Fitch Ratings reported that the 12 large, publicly traded Bermuda companies it follows posted a combined ratio — reflecting the proportion of premium dollars spent on claims and expenses — of 91.9 per cent, up from 88.5 per cent in 2015.
The shrinking of underwriting profits was largely down to catastrophe losses, which added 5.4 points to the combined ration last year compared to 2.5 points in 2015.
Reserve releases also fell slightly, with favourable prior-year reserve development of 6.6 points in 2016, compared to 7.2 points in 2015.
“Bermuda companies posted weaker underwriting results and steady profits in 2016; however, returns are starting to near the cost of capital and narrowing profit margins are a key risk,” said Brian Schneider, senior director in Fitch’s insurance team.
Bermuda re/insurers’ return on equity held steady at 8.2 per cent in 2016 as reduced underwriting income was offset by slightly improved investment results. The estimated cost of capital was around between 6 per cent and 7 per cent for 2016.
“Most Bermuda entities remain focused on returning equity to shareholders and capital growth was modest for the year,” Mr Schneider added.
The Bermudian group’s shareholder equity rose 4 per cent last year. However, Arch Capital Group Ltd’s had an outsize influence on this metric, with a 34 per cent increase driven by preferred share issuances for its acquisition of United Guaranty Corporation.

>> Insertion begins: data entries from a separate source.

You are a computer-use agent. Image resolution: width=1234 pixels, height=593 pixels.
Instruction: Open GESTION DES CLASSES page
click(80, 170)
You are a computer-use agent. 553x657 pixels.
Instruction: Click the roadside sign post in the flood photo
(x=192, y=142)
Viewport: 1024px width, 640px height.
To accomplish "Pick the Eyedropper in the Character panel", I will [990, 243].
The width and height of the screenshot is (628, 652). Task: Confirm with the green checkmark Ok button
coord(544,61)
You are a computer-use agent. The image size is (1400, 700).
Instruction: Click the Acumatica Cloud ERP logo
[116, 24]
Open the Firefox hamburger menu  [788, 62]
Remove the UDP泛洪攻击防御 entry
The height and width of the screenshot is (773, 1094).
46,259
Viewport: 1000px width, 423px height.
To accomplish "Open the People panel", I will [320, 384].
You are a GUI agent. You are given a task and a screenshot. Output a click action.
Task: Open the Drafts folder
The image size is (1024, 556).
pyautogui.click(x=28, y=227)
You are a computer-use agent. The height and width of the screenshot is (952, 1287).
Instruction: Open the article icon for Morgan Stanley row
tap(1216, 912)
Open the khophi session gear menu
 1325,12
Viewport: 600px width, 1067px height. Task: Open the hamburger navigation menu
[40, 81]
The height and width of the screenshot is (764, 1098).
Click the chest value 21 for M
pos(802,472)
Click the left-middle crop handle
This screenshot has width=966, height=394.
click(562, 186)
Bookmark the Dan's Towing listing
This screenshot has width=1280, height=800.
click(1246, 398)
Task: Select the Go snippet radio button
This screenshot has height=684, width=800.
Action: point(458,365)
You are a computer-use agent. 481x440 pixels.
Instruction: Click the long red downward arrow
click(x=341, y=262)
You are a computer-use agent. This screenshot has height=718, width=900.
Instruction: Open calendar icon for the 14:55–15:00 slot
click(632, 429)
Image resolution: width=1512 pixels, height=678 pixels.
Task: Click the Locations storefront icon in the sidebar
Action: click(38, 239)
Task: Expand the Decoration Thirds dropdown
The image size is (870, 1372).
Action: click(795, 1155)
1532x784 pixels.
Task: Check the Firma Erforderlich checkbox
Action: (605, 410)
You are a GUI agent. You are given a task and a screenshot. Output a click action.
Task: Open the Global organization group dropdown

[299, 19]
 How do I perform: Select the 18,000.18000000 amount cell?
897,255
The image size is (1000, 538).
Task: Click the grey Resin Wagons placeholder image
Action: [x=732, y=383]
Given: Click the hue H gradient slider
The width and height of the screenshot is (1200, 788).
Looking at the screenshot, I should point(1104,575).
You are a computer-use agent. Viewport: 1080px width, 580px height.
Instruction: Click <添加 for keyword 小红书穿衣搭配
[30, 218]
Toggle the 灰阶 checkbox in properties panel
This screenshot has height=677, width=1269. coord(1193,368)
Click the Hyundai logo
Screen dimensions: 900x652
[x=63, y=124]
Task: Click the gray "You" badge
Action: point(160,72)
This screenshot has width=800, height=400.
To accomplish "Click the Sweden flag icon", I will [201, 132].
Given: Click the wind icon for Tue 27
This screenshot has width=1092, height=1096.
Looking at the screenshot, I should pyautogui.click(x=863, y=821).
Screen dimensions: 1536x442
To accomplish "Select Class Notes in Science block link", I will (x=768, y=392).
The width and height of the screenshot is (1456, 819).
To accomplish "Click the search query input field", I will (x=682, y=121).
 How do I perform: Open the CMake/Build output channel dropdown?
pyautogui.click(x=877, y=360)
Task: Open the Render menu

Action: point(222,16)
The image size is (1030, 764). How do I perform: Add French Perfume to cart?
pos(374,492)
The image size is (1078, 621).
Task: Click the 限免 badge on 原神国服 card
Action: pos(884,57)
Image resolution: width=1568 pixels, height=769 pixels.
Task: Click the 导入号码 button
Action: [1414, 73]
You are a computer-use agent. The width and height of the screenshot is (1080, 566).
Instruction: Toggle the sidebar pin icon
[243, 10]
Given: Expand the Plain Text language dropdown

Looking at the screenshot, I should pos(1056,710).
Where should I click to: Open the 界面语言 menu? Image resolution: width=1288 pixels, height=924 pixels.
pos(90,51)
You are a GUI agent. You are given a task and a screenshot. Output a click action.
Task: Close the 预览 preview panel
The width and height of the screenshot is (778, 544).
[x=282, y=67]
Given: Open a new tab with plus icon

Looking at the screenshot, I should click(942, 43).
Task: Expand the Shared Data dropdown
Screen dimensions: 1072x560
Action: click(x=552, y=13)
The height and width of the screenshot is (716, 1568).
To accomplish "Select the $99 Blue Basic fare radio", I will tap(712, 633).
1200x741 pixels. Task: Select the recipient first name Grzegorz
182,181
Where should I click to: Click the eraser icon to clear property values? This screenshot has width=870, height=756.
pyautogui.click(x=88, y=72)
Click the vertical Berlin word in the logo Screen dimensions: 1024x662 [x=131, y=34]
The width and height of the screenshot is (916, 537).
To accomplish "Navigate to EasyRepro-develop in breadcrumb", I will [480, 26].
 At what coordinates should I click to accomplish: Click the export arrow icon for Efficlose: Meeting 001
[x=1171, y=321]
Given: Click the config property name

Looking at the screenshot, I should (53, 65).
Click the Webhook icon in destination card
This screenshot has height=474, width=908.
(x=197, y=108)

When that is stripped out, growth drops to only 1 per cent for the group.
Fitch added: “The Bermuda re/insurance landscape remains fiercely competitive and prone to mergers and acquisitions as re/insurers seek scale and diversification.”
Fitch has a stable outlook for the global reinsurance sector, which includes Bermuda.
The ratings agency added: “The majority of ratings should be stable over the next 12 to 18 months, although select Bermuda re/insurers could see negative rating actions if pricing adequacy declines materially.
“Fitch’s fundamental outlooks on both global reinsurance and US property and casualty insurance are negative, as premium prices and investment yields are expected to remain under pressure in 2017.”